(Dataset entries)
+ + + + + + +
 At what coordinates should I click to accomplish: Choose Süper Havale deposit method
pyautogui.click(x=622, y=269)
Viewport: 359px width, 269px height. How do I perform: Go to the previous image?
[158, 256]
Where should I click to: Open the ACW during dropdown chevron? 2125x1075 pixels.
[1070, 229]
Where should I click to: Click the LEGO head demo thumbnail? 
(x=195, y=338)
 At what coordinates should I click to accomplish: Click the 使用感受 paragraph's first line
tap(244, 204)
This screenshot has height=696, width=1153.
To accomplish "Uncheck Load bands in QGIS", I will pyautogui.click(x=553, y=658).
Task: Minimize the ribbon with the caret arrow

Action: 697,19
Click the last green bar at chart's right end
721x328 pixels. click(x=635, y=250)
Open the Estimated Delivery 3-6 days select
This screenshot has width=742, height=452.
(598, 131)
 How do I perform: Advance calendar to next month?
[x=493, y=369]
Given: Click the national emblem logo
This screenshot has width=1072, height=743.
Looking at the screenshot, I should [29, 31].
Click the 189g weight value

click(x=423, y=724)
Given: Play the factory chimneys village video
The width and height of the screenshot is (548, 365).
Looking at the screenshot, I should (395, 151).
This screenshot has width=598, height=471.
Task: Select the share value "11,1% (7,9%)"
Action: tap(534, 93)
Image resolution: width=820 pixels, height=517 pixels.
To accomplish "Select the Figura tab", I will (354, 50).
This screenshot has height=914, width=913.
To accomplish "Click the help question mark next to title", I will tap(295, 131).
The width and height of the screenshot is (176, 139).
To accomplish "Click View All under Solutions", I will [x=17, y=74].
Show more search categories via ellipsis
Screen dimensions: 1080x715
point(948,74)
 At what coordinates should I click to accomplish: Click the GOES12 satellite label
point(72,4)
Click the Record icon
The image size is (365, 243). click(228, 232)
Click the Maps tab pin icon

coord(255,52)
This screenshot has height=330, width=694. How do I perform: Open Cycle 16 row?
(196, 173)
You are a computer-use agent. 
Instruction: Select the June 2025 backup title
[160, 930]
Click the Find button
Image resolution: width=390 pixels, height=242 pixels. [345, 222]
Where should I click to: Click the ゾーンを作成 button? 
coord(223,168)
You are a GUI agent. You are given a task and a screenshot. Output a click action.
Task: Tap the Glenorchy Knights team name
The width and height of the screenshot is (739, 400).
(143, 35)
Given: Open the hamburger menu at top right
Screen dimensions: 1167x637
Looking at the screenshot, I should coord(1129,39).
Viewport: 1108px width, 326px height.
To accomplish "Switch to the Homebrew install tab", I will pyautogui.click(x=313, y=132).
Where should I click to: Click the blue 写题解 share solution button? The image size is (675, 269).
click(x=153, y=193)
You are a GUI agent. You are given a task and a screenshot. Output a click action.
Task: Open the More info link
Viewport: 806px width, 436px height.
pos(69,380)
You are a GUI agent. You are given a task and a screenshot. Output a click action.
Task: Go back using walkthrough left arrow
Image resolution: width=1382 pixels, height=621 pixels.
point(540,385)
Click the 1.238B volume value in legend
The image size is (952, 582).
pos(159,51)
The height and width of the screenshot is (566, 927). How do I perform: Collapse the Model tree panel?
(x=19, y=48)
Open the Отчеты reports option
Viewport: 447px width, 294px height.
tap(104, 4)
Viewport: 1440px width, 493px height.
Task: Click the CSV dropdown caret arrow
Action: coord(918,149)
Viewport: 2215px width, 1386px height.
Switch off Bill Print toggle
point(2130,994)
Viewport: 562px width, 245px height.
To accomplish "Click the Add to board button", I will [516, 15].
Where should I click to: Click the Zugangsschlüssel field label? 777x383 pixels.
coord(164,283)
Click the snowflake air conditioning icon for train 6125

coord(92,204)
+ + + + + + +
## Task item
Make sure that every entry above is copied out exactly as it stands.

## Answer to this exercise
 At what coordinates should I click to accomplish: Choose Süper Havale deposit method
pyautogui.click(x=622, y=269)
Viewport: 359px width, 269px height. How do I perform: Go to the previous image?
[158, 256]
Where should I click to: Open the ACW during dropdown chevron? 2125x1075 pixels.
[1070, 229]
Where should I click to: Click the LEGO head demo thumbnail? 
(x=195, y=338)
 At what coordinates should I click to accomplish: Click the 使用感受 paragraph's first line
tap(244, 204)
This screenshot has height=696, width=1153.
To accomplish "Uncheck Load bands in QGIS", I will pyautogui.click(x=553, y=658).
Task: Minimize the ribbon with the caret arrow

Action: 697,19
Click the last green bar at chart's right end
721x328 pixels. click(x=635, y=250)
Open the Estimated Delivery 3-6 days select
This screenshot has width=742, height=452.
(598, 131)
 How do I perform: Advance calendar to next month?
[x=493, y=369]
Given: Click the national emblem logo
This screenshot has width=1072, height=743.
Looking at the screenshot, I should [29, 31].
Click the 189g weight value

click(x=423, y=724)
Given: Play the factory chimneys village video
The width and height of the screenshot is (548, 365).
Looking at the screenshot, I should (395, 151).
This screenshot has width=598, height=471.
Task: Select the share value "11,1% (7,9%)"
Action: tap(534, 93)
Image resolution: width=820 pixels, height=517 pixels.
To accomplish "Select the Figura tab", I will (354, 50).
This screenshot has height=914, width=913.
To accomplish "Click the help question mark next to title", I will tap(295, 131).
The width and height of the screenshot is (176, 139).
To accomplish "Click View All under Solutions", I will [x=17, y=74].
Show more search categories via ellipsis
Screen dimensions: 1080x715
point(948,74)
 At what coordinates should I click to accomplish: Click the GOES12 satellite label
point(72,4)
Click the Record icon
The image size is (365, 243). click(228, 232)
Click the Maps tab pin icon

coord(255,52)
This screenshot has height=330, width=694. How do I perform: Open Cycle 16 row?
(196, 173)
You are a computer-use agent. 
Instruction: Select the June 2025 backup title
[160, 930]
Click the Find button
Image resolution: width=390 pixels, height=242 pixels. [345, 222]
Where should I click to: Click the ゾーンを作成 button? 
coord(223,168)
You are a GUI agent. You are given a task and a screenshot. Output a click action.
Task: Tap the Glenorchy Knights team name
The width and height of the screenshot is (739, 400).
(143, 35)
Given: Open the hamburger menu at top right
Screen dimensions: 1167x637
Looking at the screenshot, I should coord(1129,39).
Viewport: 1108px width, 326px height.
To accomplish "Switch to the Homebrew install tab", I will pyautogui.click(x=313, y=132).
Where should I click to: Click the blue 写题解 share solution button? The image size is (675, 269).
click(x=153, y=193)
You are a GUI agent. You are given a task and a screenshot. Output a click action.
Task: Open the More info link
Viewport: 806px width, 436px height.
pos(69,380)
You are a GUI agent. You are given a task and a screenshot. Output a click action.
Task: Go back using walkthrough left arrow
Image resolution: width=1382 pixels, height=621 pixels.
point(540,385)
Click the 1.238B volume value in legend
The image size is (952, 582).
pos(159,51)
The height and width of the screenshot is (566, 927). How do I perform: Collapse the Model tree panel?
(x=19, y=48)
Open the Отчеты reports option
Viewport: 447px width, 294px height.
tap(104, 4)
Viewport: 1440px width, 493px height.
Task: Click the CSV dropdown caret arrow
Action: coord(918,149)
Viewport: 2215px width, 1386px height.
Switch off Bill Print toggle
point(2130,994)
Viewport: 562px width, 245px height.
To accomplish "Click the Add to board button", I will [516, 15].
Where should I click to: Click the Zugangsschlüssel field label? 777x383 pixels.
coord(164,283)
Click the snowflake air conditioning icon for train 6125

coord(92,204)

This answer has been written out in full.